Ok I’ve got working what I wanted to demonstrate. I’ve reverted to a Keep It Simple, Stupid version of the constructor classes, using MultiParams but not FunDeps:

    class Functorb f b  where                     -- f :: Type -> Type
        fmapb :: (a -> b) -> f a -> f b 
    
    instance {-# OVERLAPPABLE #-} Functor f =>  Functorb f b  where        
        fmapb = fmap
    
    instance Ord b => Functorb Set b  where           -- with Ord b accepted
        fmapb = mapSet

The objective was instances for a datatype with constraints

    newtype Ord b => OrdSet b = MkOrdSet {unOrdSet :: (Set b)}     -- cheating; for demo only
                    deriving (Show)
    
    mapOrdSet :: (Ord b)  => (a -> b) -> OrdSet a -> OrdSet b      -- per H98 needs Ord a from LHS appearance of MkOrdSet
    mapOrdSet f (MkOrdSet s) = MkOrdSet $ mapSet f s       

    instance Ord b => Functorb OrdSet b  where             -- with Ord b only
        fmapb = mapOrdSet                       
    

How did I avoid the Ord a constraint on the incoming OrdSet a? I ‘reverted’ Hugs to pre-99 GHC.

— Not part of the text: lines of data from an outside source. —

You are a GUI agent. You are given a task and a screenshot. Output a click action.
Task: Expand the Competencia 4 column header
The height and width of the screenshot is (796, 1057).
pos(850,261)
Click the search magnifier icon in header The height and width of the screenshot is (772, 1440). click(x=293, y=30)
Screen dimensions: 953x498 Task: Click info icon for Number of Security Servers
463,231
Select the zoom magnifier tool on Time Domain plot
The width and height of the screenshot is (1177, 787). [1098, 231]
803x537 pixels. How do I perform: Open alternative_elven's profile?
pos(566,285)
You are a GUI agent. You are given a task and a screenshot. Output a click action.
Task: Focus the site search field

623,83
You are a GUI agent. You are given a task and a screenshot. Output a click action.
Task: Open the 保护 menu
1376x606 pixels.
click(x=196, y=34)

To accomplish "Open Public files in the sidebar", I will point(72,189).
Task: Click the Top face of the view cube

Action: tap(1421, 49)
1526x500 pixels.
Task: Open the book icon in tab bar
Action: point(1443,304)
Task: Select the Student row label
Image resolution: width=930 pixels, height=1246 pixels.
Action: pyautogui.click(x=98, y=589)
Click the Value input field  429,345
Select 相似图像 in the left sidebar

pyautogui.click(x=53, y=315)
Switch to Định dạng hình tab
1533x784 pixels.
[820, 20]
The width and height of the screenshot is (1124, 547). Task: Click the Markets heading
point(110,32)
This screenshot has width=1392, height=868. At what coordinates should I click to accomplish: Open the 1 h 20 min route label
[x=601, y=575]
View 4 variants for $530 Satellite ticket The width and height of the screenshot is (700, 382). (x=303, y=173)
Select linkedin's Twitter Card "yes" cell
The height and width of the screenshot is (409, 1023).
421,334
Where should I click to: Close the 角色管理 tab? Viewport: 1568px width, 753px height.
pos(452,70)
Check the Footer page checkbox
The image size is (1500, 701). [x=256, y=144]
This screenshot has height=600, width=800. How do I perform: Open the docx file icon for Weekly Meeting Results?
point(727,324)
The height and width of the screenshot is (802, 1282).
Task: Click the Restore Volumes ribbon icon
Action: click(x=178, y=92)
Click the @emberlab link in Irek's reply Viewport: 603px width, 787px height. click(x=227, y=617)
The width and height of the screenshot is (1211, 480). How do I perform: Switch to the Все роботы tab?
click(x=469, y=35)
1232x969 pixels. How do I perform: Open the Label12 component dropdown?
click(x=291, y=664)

application of MkT as introducing a constraint – hence the type of MkT –
but pattern-matching on MkT as eliminating a constraint.
But since the dictionary isn’t stored in the constructor [there’s nothing to eliminate, no-op]

They’d be skolems inside a definition of fmapb, but at the use site they’re unknowns, not skolems. (Maybe f and b have been unified with skolems, but fb at least, not appearing in any unifiable part of the signature, must be an unknown.)